Which, y'know. Drystone masonry was a thing! And by the standards of their craft, I was impressed with myself.

"Bra-vo," Darth Thanaton said, clapping slowly as he stepped over the shallow wall, into the ring. "A Force Adept who can move rocks. Truly, do your enemies quake in their boots."

"Hello, Thanaton," I said. "Master Jax, please keep any spectators back. I'm not sure what minimum safe distance is for Sith Lightning at our level, but you don't want to find out the hard way."

"I'll see what I can do," Jax said, backing out of the arena. "Try not to break any more of my city, if you don't mind?"

"I'll see what I can do," I parroted back, before drawing my lightsaber, flicking it to life.
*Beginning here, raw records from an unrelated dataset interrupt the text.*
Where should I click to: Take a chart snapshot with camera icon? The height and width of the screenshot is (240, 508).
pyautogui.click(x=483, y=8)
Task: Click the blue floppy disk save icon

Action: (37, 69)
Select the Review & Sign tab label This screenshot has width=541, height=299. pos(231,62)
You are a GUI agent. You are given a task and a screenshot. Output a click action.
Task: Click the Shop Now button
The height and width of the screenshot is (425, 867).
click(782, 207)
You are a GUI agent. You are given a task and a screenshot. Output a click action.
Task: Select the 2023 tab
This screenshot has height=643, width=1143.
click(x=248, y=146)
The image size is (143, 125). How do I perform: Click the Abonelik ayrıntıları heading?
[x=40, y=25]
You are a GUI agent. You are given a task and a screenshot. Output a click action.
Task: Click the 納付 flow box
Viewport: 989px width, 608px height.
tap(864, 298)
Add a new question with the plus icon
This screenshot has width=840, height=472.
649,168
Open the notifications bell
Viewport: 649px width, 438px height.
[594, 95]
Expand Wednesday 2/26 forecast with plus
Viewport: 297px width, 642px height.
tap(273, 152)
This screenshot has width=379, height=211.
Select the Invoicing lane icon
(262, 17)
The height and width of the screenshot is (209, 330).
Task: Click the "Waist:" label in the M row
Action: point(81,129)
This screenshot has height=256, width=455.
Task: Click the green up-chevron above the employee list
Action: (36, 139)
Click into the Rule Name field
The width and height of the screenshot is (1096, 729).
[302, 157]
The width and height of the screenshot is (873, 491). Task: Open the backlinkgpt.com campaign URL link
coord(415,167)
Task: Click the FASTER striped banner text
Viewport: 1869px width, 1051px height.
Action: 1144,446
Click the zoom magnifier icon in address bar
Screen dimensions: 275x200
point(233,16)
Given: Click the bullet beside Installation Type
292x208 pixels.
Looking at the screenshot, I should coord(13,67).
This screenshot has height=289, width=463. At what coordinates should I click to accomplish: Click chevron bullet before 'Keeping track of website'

"I see you've gotten a new lightsaber," Thanaton said, drawing his own. "I wonder if you've gotten any new skills?"

"Come over here and find out," I said, sliding into the most basic, fundamental ready stance there was in the canon of lightsaber forms. "Ready when you are."

I could feel his vampiric strength sapping me, and I could quantify it, too. The way it worked was bleeding most of the enemy's strength away to nothingness, spent simply to sustain the field, with only a small portion of it being spent to empower Thanaton himself. With my degrees of strength, it could just about manage to take away eighty nine percent of my strength, with nine of those percents becoming Thanaton's, and the rest powering the field to keep draining me, so my strength wouldn't reassert itself.

Our blades clashed in a rapid flurry, ten impacts in two seconds, before we both disengaged, circling each other warily.

Eleven times peak human strength for me. Ten times peak human strength for him. Oddly enough... last time, he'd actually been stronger than me, with more of the strength he stole going towards himself.

"You have improved with your lightsaber," Thanaton marveled. "Alas, you are not the only one capable of improvement."

Ah. I begun to feel what he was talking about. The field grew stronger, and bit by bit, more of my strength began to leave me, and enter him.

"There are rituals, you know," Thanaton continued. "Rituals that allow a Sith to permanently consume the power of their defeated foe. They're of varying quality, of course, but..." He grinned. "Being in my position has its benefits; in addition to wiping out a heretical upstart, I anticipate consuming your ghost and absorbing the full extent of your power."

"The longer we talk, the weaker I get," I noted.

"Indeed!" Thanaton noted. "My word, perhaps you're right about this whole 'negotiation' thing. I think we should give it a try."

"Alright, here's my offer," I said, raising my blade, parallel to the ground, my arm cocked back like a coiled snake. "Kill yourself now, and I won't make it painful for you."

"Hrm," Thanaton said. "No, I don't think I can agree to those terms. I suppose now we have to kill each other like civilized people."

I bent a knee, preparing to bolt forward. "Works for me."